Gasoline versus diesel. It’s an age-old engine debate — and one that keeps popping up as technology and fleet needs continually evolve. Where does it stand for today’s light- and medium-duty trucking fleets? OEM experts weigh in.

Acquisition and Fuel Costs

Let’s start at the beginning: up-front costs.

Nathan Oscarson, brand manager for Ford commercial trucks, said diesel trucks cost around $10,000 more up front than similarly spec’ed gasoline trucks. But, there is a reason.

“Diesel engines, such as our third-generation 6.7L Power Stroke, are built for the worst-case scenario. This engineering and testing, along with the cost and maintenance of emissions equipment, can increase the initial investment and long-term maintenance costs of a diesel engine,” he said. “Ford gasoline trucks have become very popular with fleet managers because they are significantly more affordable and require less maintenance.”

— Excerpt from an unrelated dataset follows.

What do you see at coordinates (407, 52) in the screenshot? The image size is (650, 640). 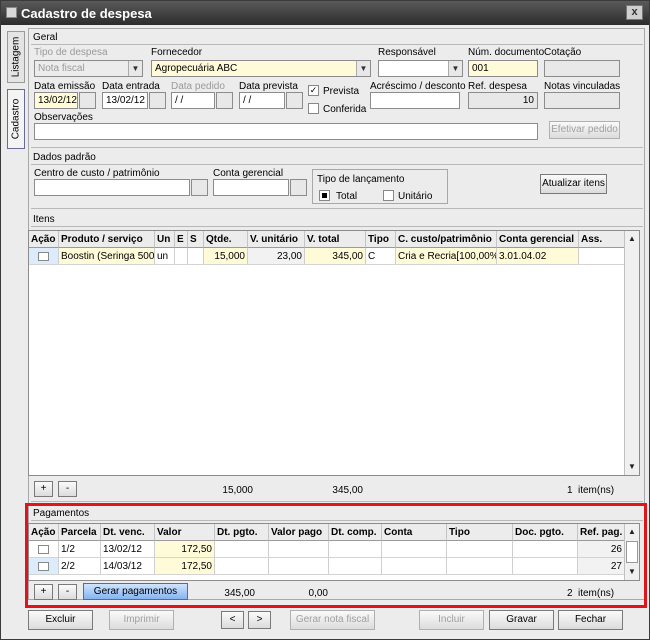 I see `responsavel-label: Responsável` at bounding box center [407, 52].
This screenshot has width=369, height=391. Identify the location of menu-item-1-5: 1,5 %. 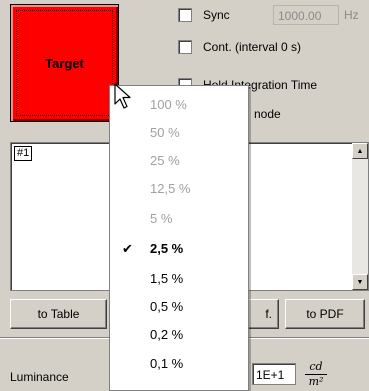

If you’re looking at up-front costs alone, gasoline gets the advantage. Gasoline-powered trucks also win on the cost per gallon of fuel. But again, there’s a caveat.

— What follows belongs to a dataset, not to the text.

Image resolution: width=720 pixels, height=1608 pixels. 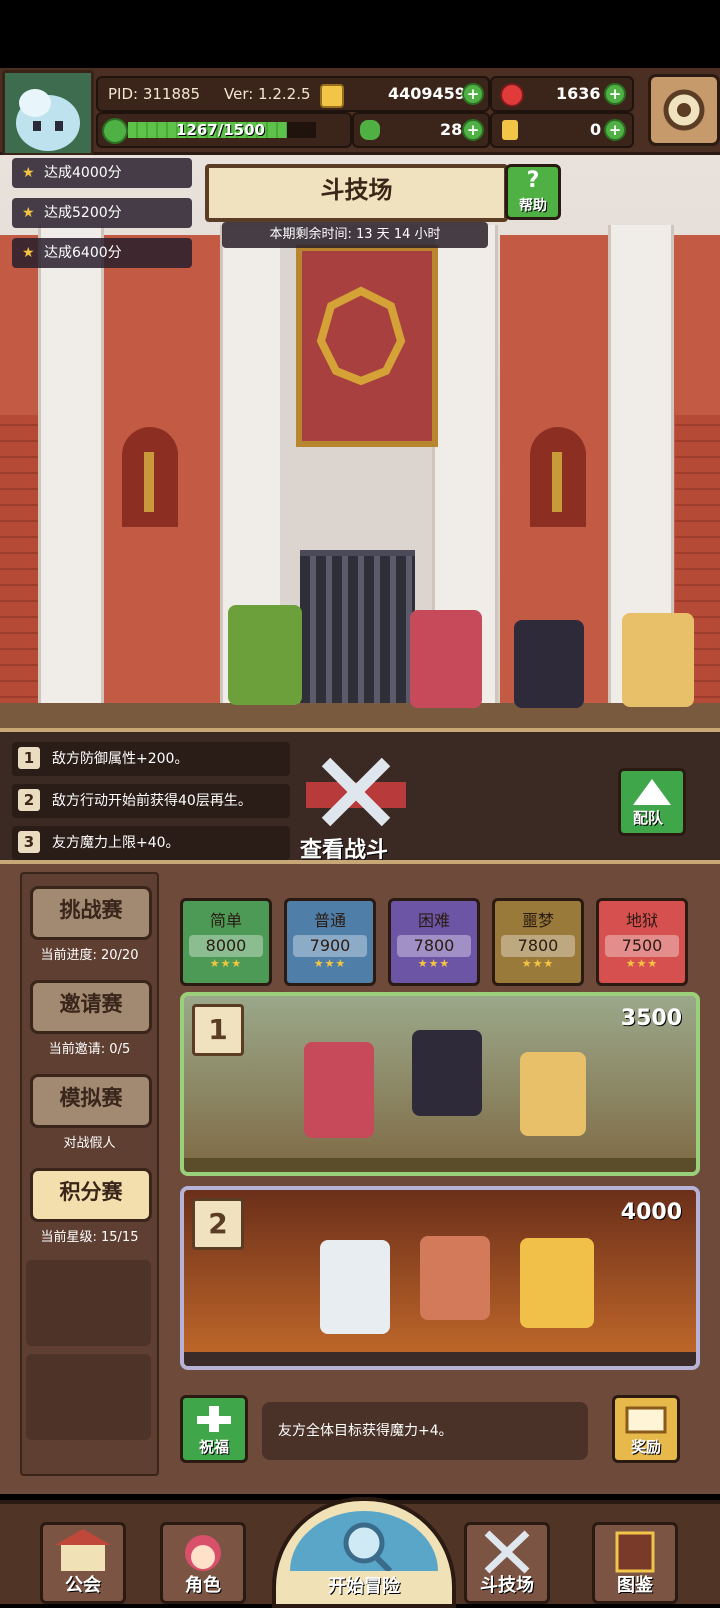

“Diesel is generally more expensive,” said Dave Sowers, head of Ram Commercial Marketing. “At the same time, diesel fuel has a higher density than gasoline, meaning it needs less fuel to generate the same power as a gasoline-powered engine. So, diesel engines can provide superior fuel economy to gasoline engines.”

For instance, Sowers explained that the 2020 Ram 1500 EcoDiesel features a highway rating of 29 mpg for 4×4 models, compared to a 21 mpg for a typical gasoline engine truck. So, while the cost of diesel averages $0.50 more per gallon, the vehicle has improved fuel economy.

Greg Baker, product director for Mitsubishi Fuso Truck of America, said this improved fuel economy could make up for the higher sticker price, especially for high-mileage fleets.

“If the customer has high mileage, a diesel truck may make more sense because of the improved fuel economy. The improved fuel economy may help offset the higher initial investment cost of the diesel truck,” he said. “However, most light- and medium-duty truck applications are not high-mileage-type vehicles, which can make gasoline trucks more economical.”

Maintenance Differences

When it comes to maintenance, each engine type has its unique demands — and those can make a meaningful difference.

For instance, diesel engine components require service for fuel filters and diesel exhaust fluid (DEF). Gasoline engines, on the other hand, have shorter oil change intervals and require periodic maintenance on spark plugs that don’t exist on diesel engines.

“While maintenance of a diesel engine costs more per occurrence, intervals can be extended compared to a gasoline engine,” said Sowers of Ram Commercial. “For example, Ram Heavy Duty pickups equipped with a Cummins Diesel engine can extend oil change intervals to 15,000 miles.”

Although both engine types have unique requirements, Oscarson of Ford said maintenance for diesel-powered engines tends to be more costly and difficult.

“A fleet manager must have a plan in place for diesel maintenance, as it is more complex and specialized then gasoline engine maintenance and repair,” he explained. “Maintenance for diesel trucks can be more expensive because it requires specialized training. And, there are not as many diesel service facilities as gasoline engine repair facilities.”

Then there’s the DEF factor, which doesn’t pertain to gasoline-powered engines.

“More maintenance is required on a diesel with the DEF fluid that needs to be added to the truck about every 2,000 to 3,000 miles,” said Brian Tabel, executive director of marketing for Isuzu Commercial Truck of America. “The diesel particulate filter (DPF) also needs to be serviced and cleaned at every 100,000 miles, which is an additional maintenance cost.”

Putting it all together, Baker of Mitsubishi Fuso said gasoline gets the advantage when it comes to maintenance.

“Diesel trucks have significantly greater overall maintenance costs even with the longer intervals between service dates,” he said. “The reason for this is that gasoline engines have a more simplistic emissions system compared to the more complex diesel emissions system. The diesel truck also requires additional consumables such as DEF fluid.”